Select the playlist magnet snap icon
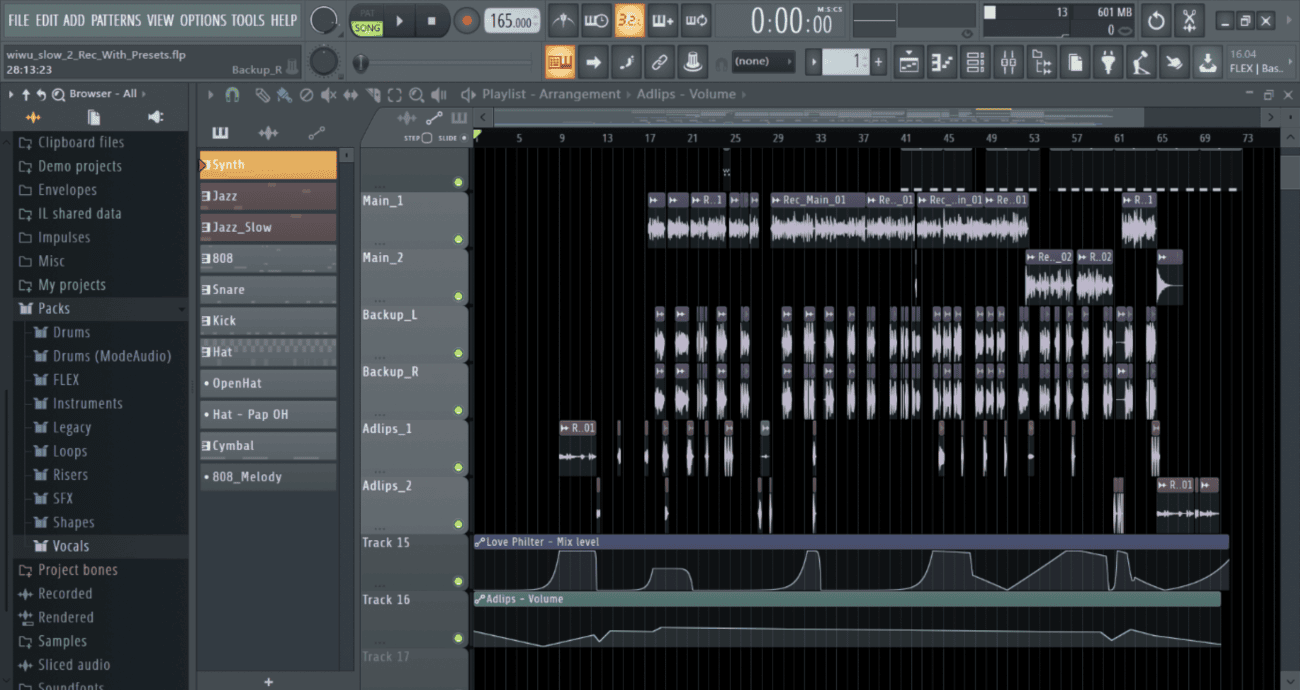Screen dimensions: 1300x690 click(x=232, y=95)
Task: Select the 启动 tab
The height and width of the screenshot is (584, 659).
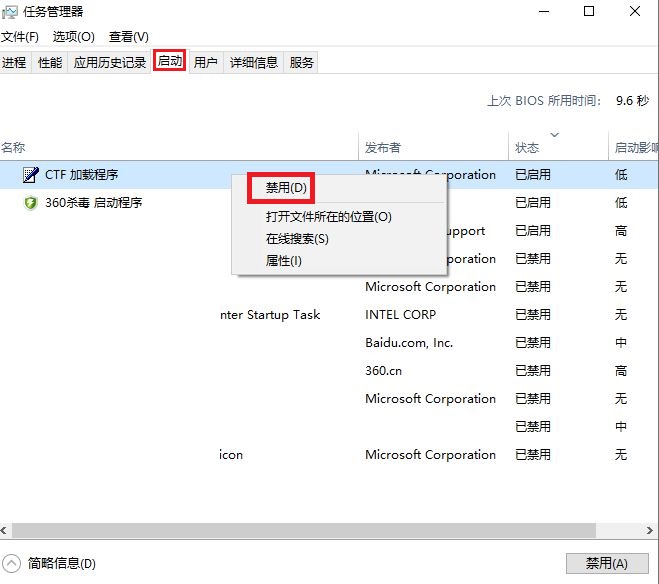Action: [170, 62]
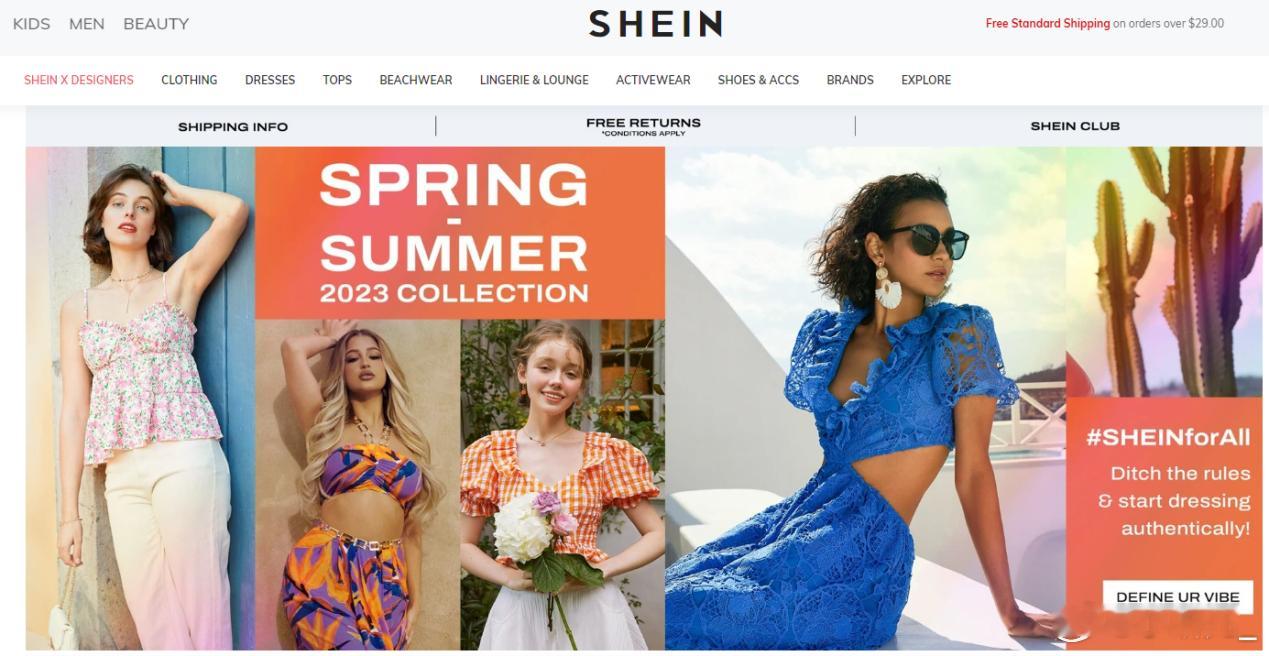This screenshot has height=656, width=1269.
Task: Click the SHIPPING INFO link
Action: coord(233,127)
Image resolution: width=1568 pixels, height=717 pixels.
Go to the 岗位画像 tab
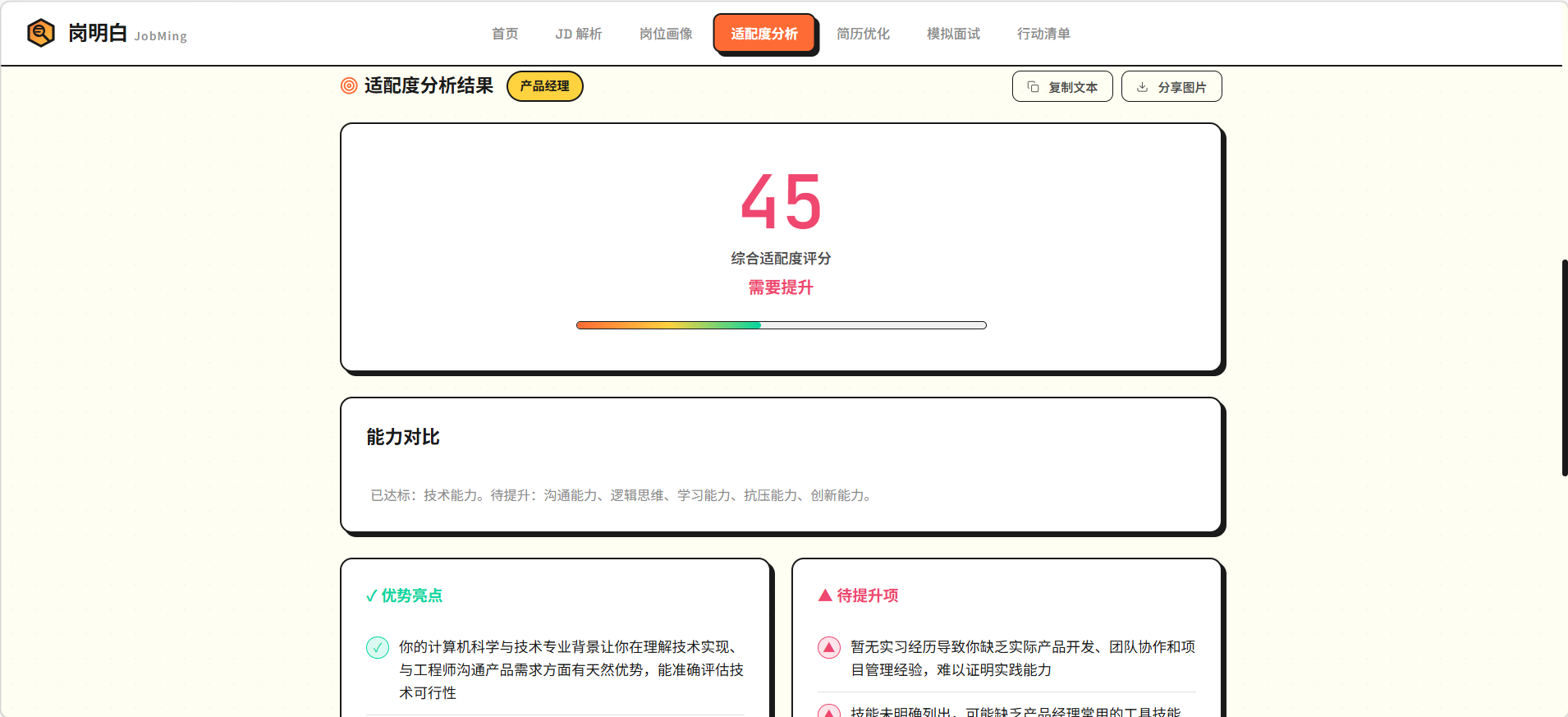pos(666,34)
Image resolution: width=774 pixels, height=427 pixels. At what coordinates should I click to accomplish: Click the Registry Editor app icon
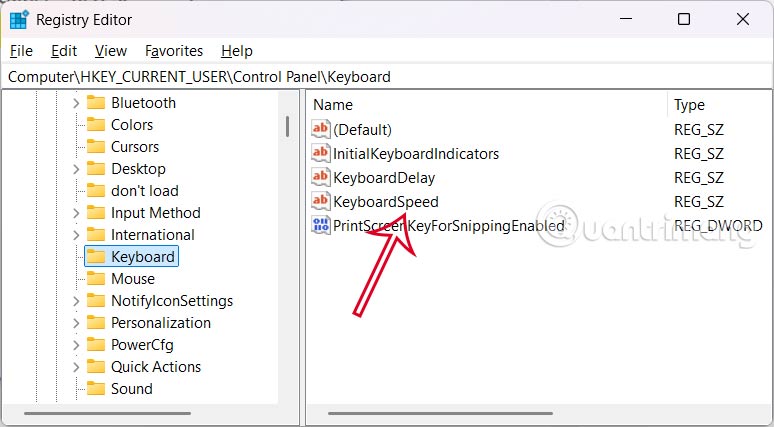pyautogui.click(x=19, y=19)
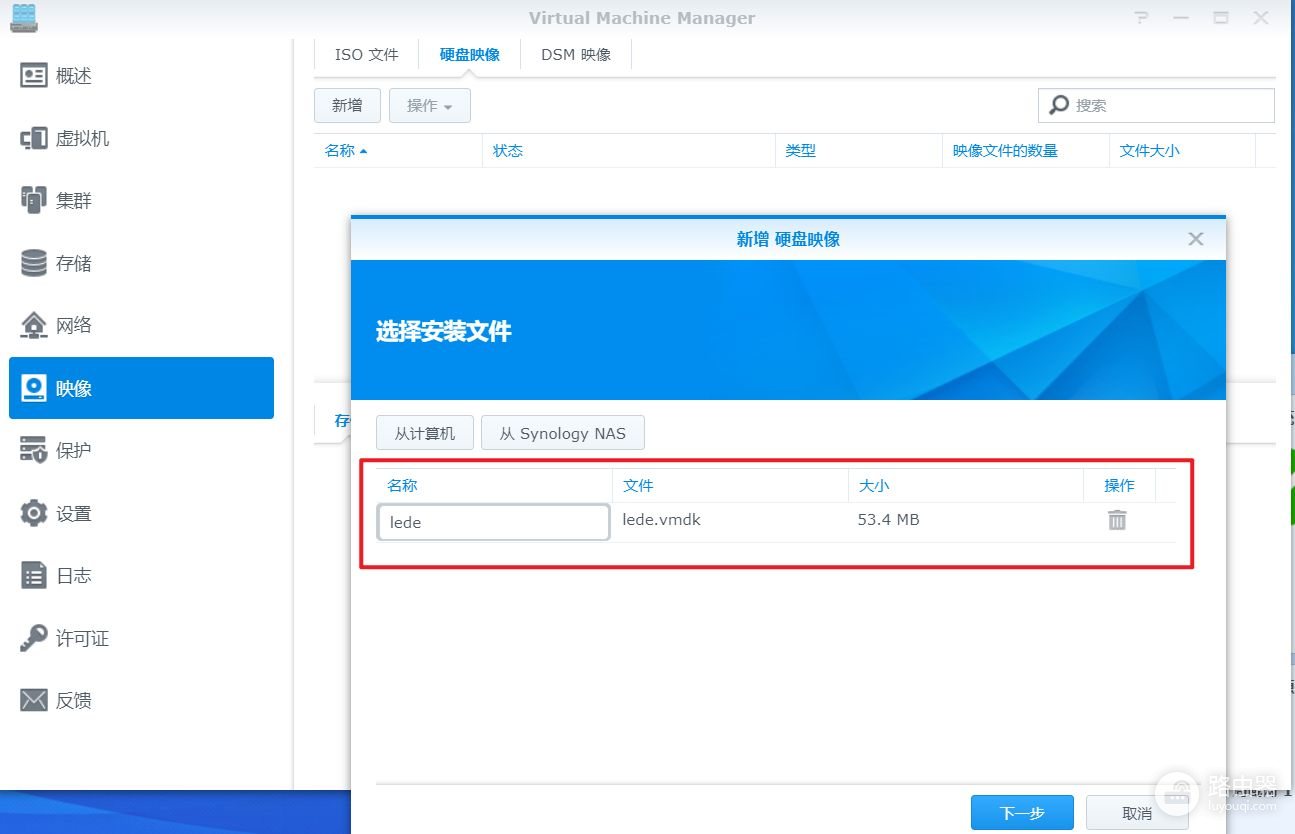Click the 存储 storage database icon

coord(34,263)
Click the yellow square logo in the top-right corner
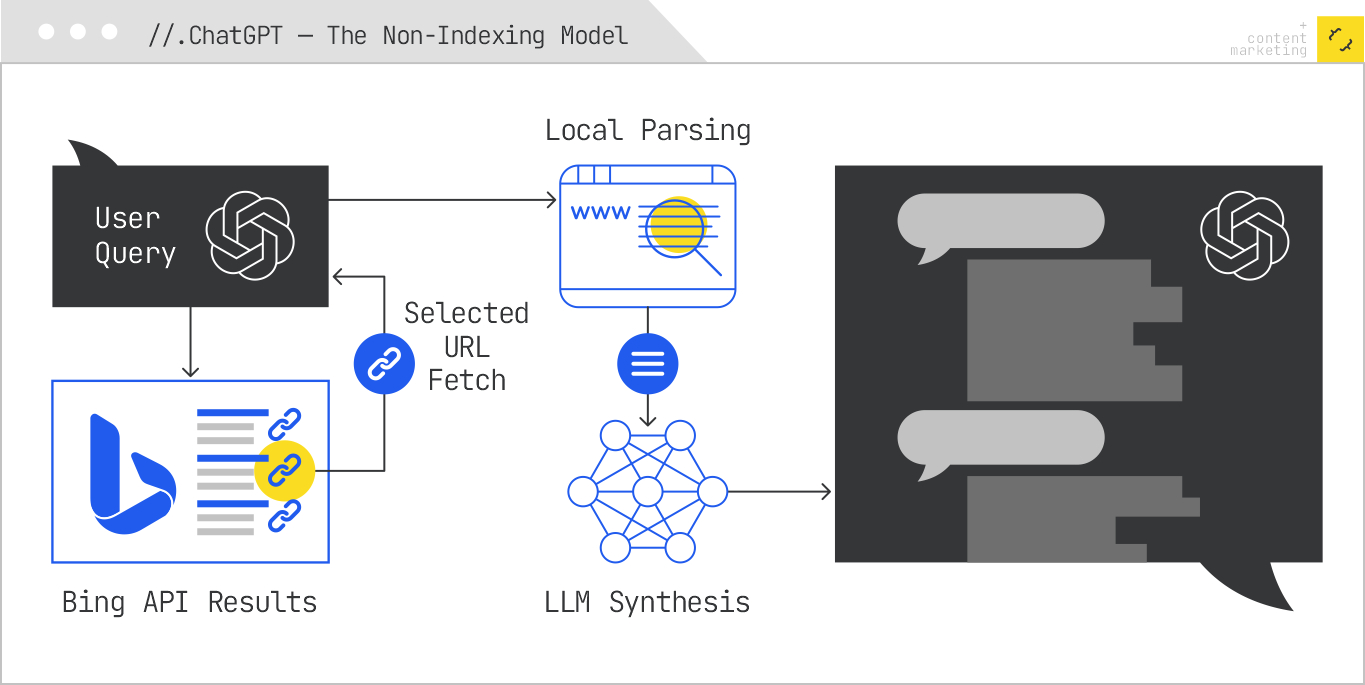The height and width of the screenshot is (685, 1365). 1340,39
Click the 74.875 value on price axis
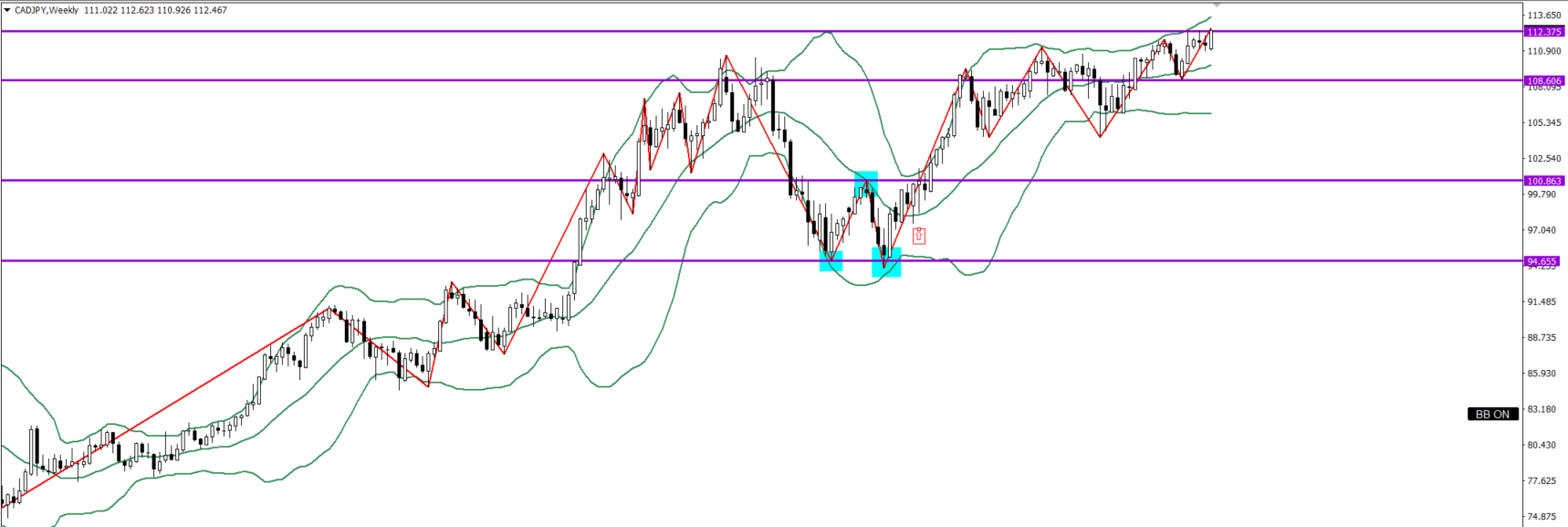 point(1543,517)
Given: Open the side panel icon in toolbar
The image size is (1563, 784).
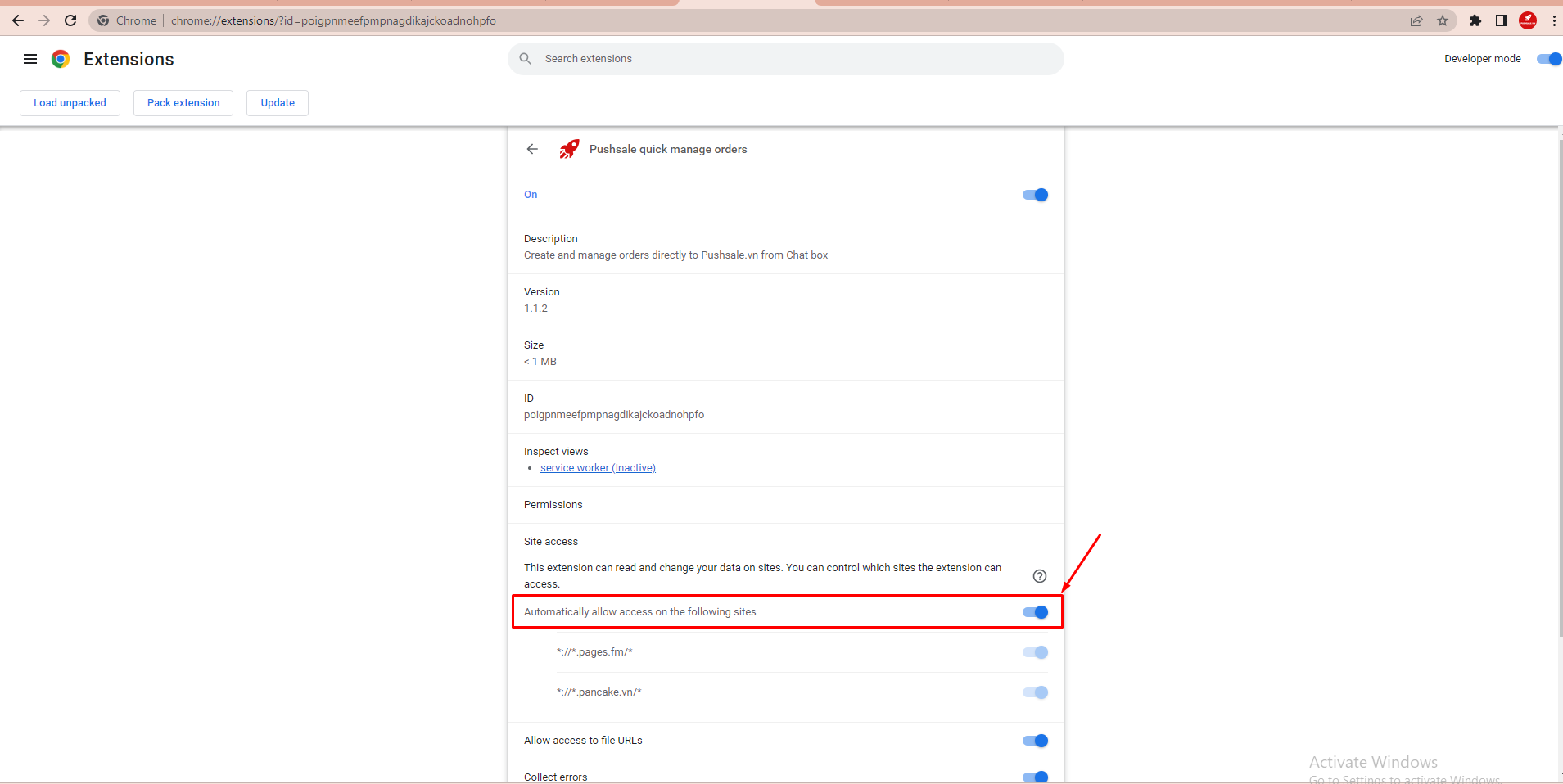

★ ★ ★

WHAT IS NEEDED: Would you please output the listing above exactly, leaving out the pictures?

RESULT FOR THIS EXERCISE:
Select the playlist magnet snap icon
Screen dimensions: 1300x690 click(x=232, y=95)
Task: Select the 启动 tab
The height and width of the screenshot is (584, 659).
Action: [170, 62]
This screenshot has height=656, width=1269.
Task: Click the SHIPPING INFO link
Action: coord(233,127)
Image resolution: width=1568 pixels, height=717 pixels.
Go to the 岗位画像 tab
pos(666,34)
Image resolution: width=774 pixels, height=427 pixels. At what coordinates should I click to accomplish: Click the Registry Editor app icon
pyautogui.click(x=19, y=19)
Click the 存储 storage database icon

coord(34,263)
Click the yellow square logo in the top-right corner
The height and width of the screenshot is (685, 1365). 1340,39
Click the 74.875 value on price axis
 point(1543,517)
Given: Open the side panel icon in toolbar
The image size is (1563, 784).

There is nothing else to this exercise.